Selain itu, Praswad menjelaskan, pemindahan penahanan ini bisa memberikan ruang bagi Yaqut untuk menyusun strategi agar lolos dari jeratan hukum.

“Status tahanan rumah secara nyata memberikan ruang bagi tersangka untuk melakukan konsolidasi kekuatan, mengatur strategi, bahkan mengupayakan intervensi dari pihak luar agar dapat lolos dari jeratan hukum,” ungkap Praswad.

Praswad pun mendorong agar Dewas KPK untuk bertindak dengan memeriksa pimpinan KPK yang memberikan persetujuan atas kebijakan ini.

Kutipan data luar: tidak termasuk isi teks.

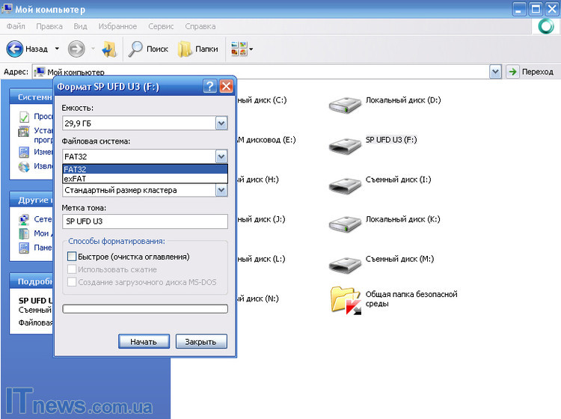Click the Back (Назад) arrow icon
This screenshot has width=561, height=419.
point(15,49)
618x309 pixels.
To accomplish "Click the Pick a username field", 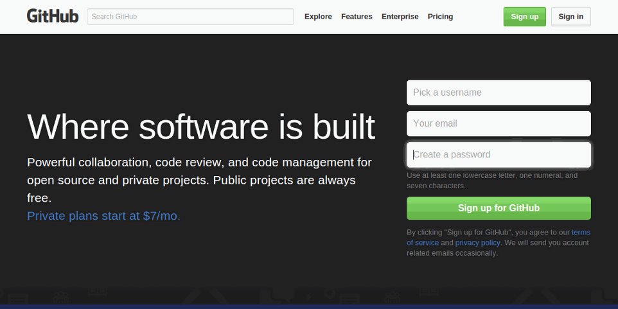I will 499,93.
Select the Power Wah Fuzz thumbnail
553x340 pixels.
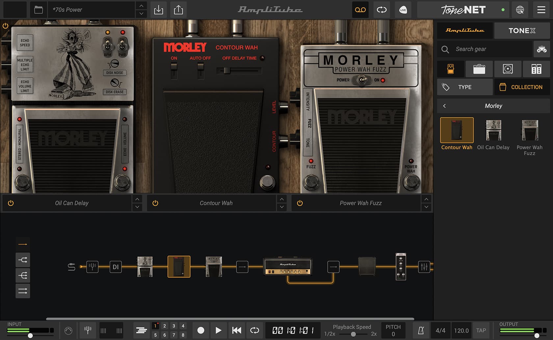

“Jika ditemukan pelanggaran, sanksi etik harus dijatuhkan secara tegas demi menjaga integritas lembaga,” sambungnya.

Sindiran dari ICW



Indonesia Corruption Watch (ICW) menilai apa yang didapatkan oleh Gus Yaqut dengan menjadi tahanan rumah merupakan keistimewaan yang diberikan KPK.

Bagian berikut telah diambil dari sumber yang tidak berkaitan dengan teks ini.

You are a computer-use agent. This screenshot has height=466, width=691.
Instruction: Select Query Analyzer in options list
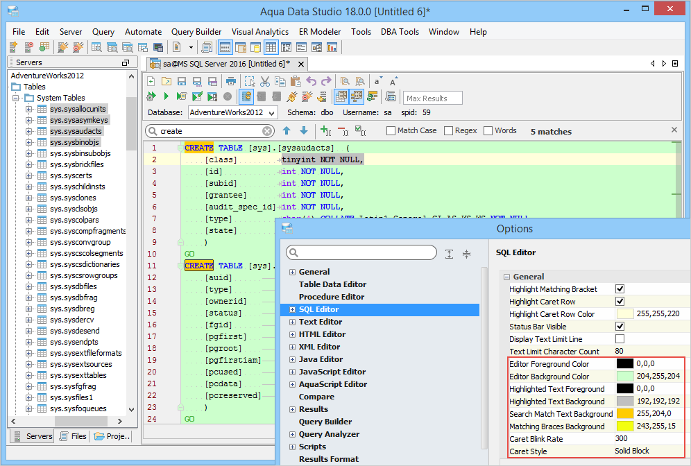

“KPK harus memberikan penjelasan secara transparan mengenai alasan YCQ dipindahkan dari rutan KPK ke tahanan rumah. Hal ini merupakan bentuk keistimewaan yang diberikan oleh KPK kepada tersangka korupsi,” kata Kepala Divisi Hukum dan Investigasi ICW, Wana Alamsyah, dalam keterangannya.

Berdasarkan catatan ICW, Wana mengatakan, pengalihan penahanan oleh KPK biasa dilakukan secara ketat. Misalnya, karena alasan kesehatan dan membutuhkan pengobatan.

Dalam pengalihan penahanan ini, KPK menyebut Yaqut dalam kondisi yang tidak mengalami gangguan kesehatan. Karenanya, ini dikhawatirkan menjadi preseden buruk dalam pemberantasan korupsi.

“Hal ini akan menjadi preseden buruk bagi pemberantasan korupsi di Indonesia. Sebab, tersangka memiliki potensi untuk merusak dan menghilangkan barang bukti, atau mempengaruhi saksi ketika menjadi tahanan rumah,” jelasnya.

Penjelasan KPK



KPK menyebut dijadikannya Gus Yaqut sebagai tahanan rumah merupakan strategi penyidikan.

“Setiap proses penyidikan tentu memiliki kondisi dan strategi penanganan perkara yang berbeda, termasuk dalam penahanan seseorang sebagai tersangka,” kata juru bicara KPK, Budi Prasetyo, Minggu (22/3).

Budi mengakui, pengalihan penahanan ini juga merupakan permohonan dari keluarga Gus Yaqut.

“Bukan karena kondisi sakit. Jadi memang karena ada permohonan dari pihak keluarga, kemudian kami proses,” jelas dia.

Permohonan itu kemudian dikabulkan dengan pertimbangan sesuai Pasal 108 ayat (1) dan (11) Undang-undang Nomor 20 tahun 2025 tentang KUHAP.

Dia memastikan, pengalihan penahanan ini tak berlaku secara permanen. “Untuk sampai kapannya nanti akan di-update lagi ya. Karena pengalihan ini memang tidak bersifat permanen,” jelasnya.

BANTENMEDIA sudah mencoba meminta keterangan dari kuasa hukum Gus Yaqut, tetapi belum direspons.